Monday, February 28, 2005

Q: How to I configure DHCP broadcast forwarding?

A:
A host can either be configured with its own IP address information, or it can be set to use DHCP. With DHCP, it will send out an IP broadcast message on the local network asking for a IP address. Of course, broadcasts do not traverse routers, so if the DHCP server is not on the local network with the DHCP client it will never hear the broadcast, and the DHCP client will never get an IP address. Cisco's solution to this is the ip helper command, which is applied to an interface. If an interface has, say, ip helper 192.168.2.4 in its config, then any DHCP broadcast the router hears on that interface will be changed to a unicast and sent directly to 192.168.2.4, wherever that might be. If the host at that address is a DHCP server, and it is configured to hand out addresses for 192.168.2.0, it will do so; it knows from the source address that the router put on the packet that the address it gives out needs to be for that network. The DHCP server then sends the DHCP response back to the 192.168.2.0 network as a directed broadcast; the routers put it on that network and the client gets its address. The problem is that there are many different types IP broadcasts other than DHCP, and once ip helper is configured, Cisco passes about 7 of them by default. (The various brodcast types can be distinguished by their destination ports.) This includes not only DHCP but also a couple of types of Microsoft netbios broadcasts; passing the netbios broadcasts will screw up the Microsoft "browser" and cause lots of error messages in the Windows server event logs, complaining about duplicate names found on the network or msbrowse errors. Cisco recommends the following commands be entered in global config mode on all routers which have "ip helper" configured on one or more interfaces. They prevent the forwarding of certain broadcasts. Only the DHCP broadcasts need be forwarded. Here are the commands. The bootp directive is the one which allows DHCP broadcasts to be forwarded.

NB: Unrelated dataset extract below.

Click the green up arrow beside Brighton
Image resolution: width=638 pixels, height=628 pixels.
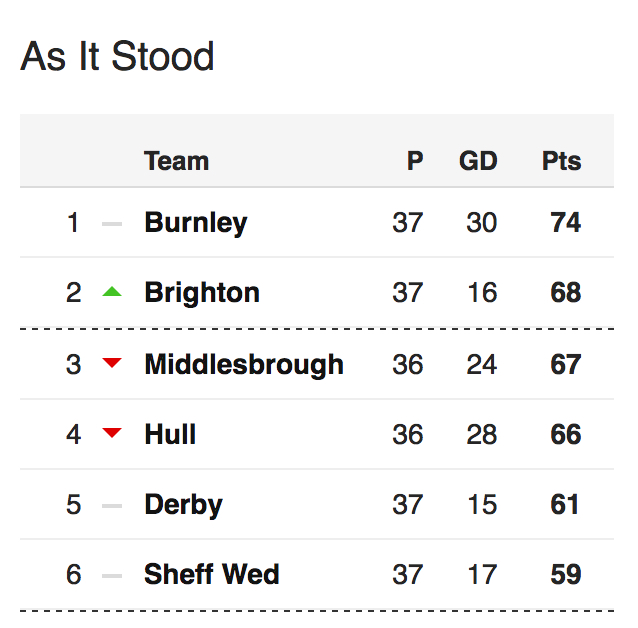tap(112, 291)
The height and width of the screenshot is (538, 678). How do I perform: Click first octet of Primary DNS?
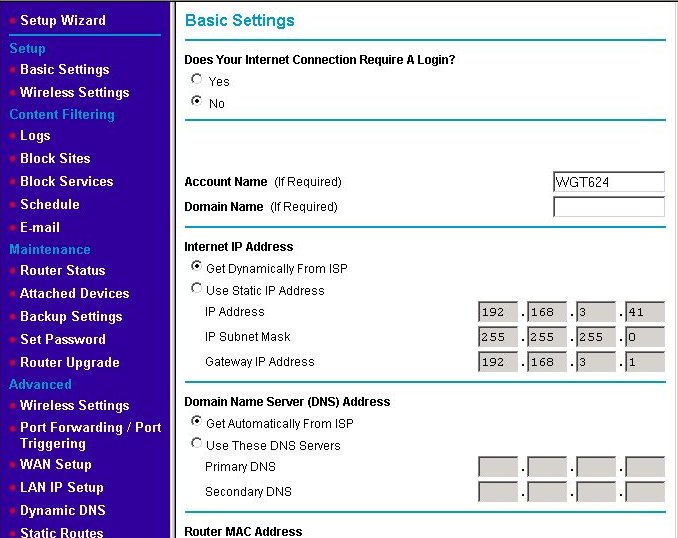click(498, 467)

no ip forward-protocol udp tftp
no ip forward-protocol udp dns
no ip forward-protocol udp time
no ip forward-protocol udp netbios-ns
no ip forward-protocol udp netbios-dgm
no ip forward-protocol udp tacacs
ip forward-protocol udp bootpc
I don't know why Cisco Inc. makes forwarding of all the above protocols the default, only to say that most or the protocols need to be disabled for the network to work properly, but that's what they do. Implementation of the filters which mention "netbios" is the significant change here. It should prevent most of the msbrowse errors and duplicate name errors we are seeing on our server event logs.